5 Tips: What You Should Know About Complementary Health Approaches for BPH
Benign prostatic hyperplasia—also called BPH—is a condition in which the prostate gland is enlarged but not cancerous. It’s the most common prostate problem for men over 50. As the prostate enlarges, it presses against and pinches the urethra (the tube that takes urine away from the bladder). This can cause symptoms such as a frequent and urgent need to urinate, especially at night, or trouble starting to urinate.
Treatment options for BPH generally include lifestyle changes, medications, minimally invasive procedures, or surgery. Several dietary supplements and other complementary health approaches have also been studied for BPH. If you’re considering a complementary health approach for BPH symptoms, here are 5 things you should know:
Several studies have suggested that the herb saw palmetto (Serenoa repens) may have modest benefits for urinary symptoms associated with BPH, and some recent evidence suggests its benefits might be comparable to those of one type of drug therapy. However, in other studies, saw palmetto was no more effective than a placebo (an inactive substance), even when given at higher-than-usual doses.
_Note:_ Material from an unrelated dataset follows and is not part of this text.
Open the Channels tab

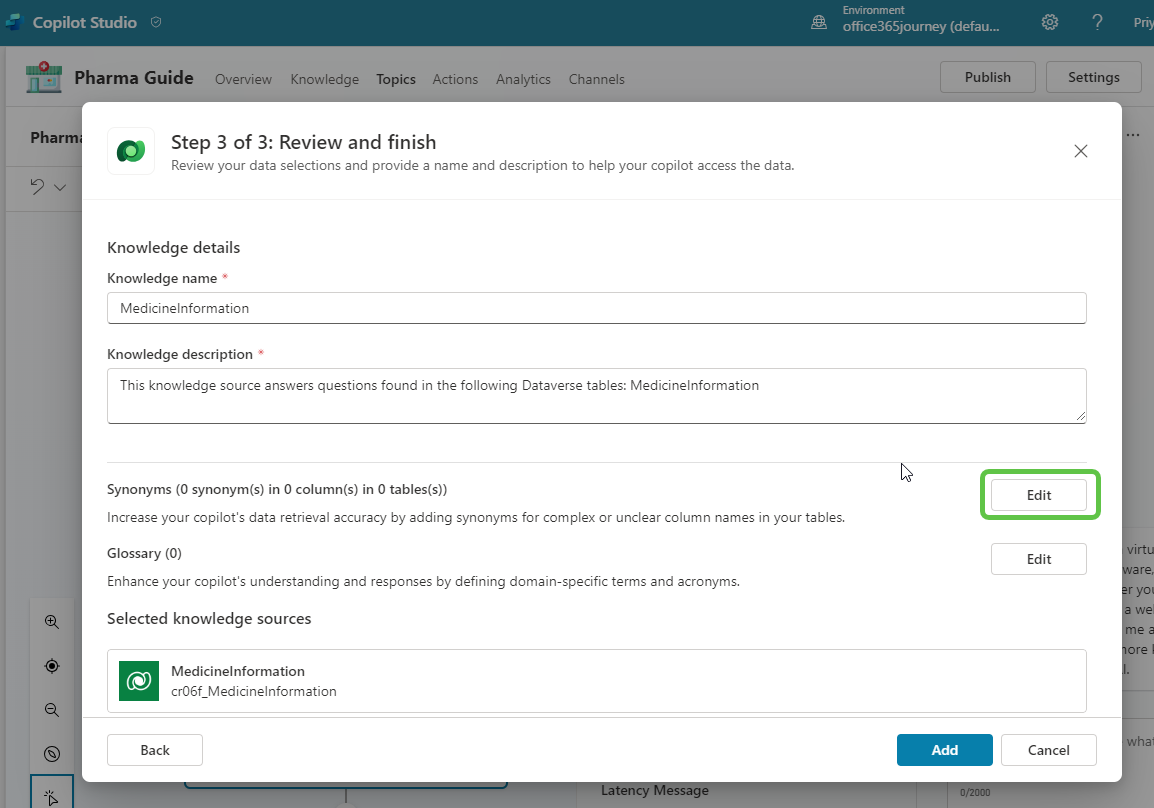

There is some limited evidence that Urtica dioica (stinging nettle), alone or in combination with saw palmetto, and Pygeum africanum (African plum tree) may improve some symptoms of BPH.
There isn’t sufficient evidence to support the use of lycopene for the prevention or treatment of BPH.
There’s limited evidence that acupuncture may have short-term benefits for BPH symptoms, but longer and more rigorous studies are needed before definite conclusions can be drawn.
Take charge of your health—talk with your health care providers about any complementary health approaches you use. Together, you can make shared, well-informed decisions.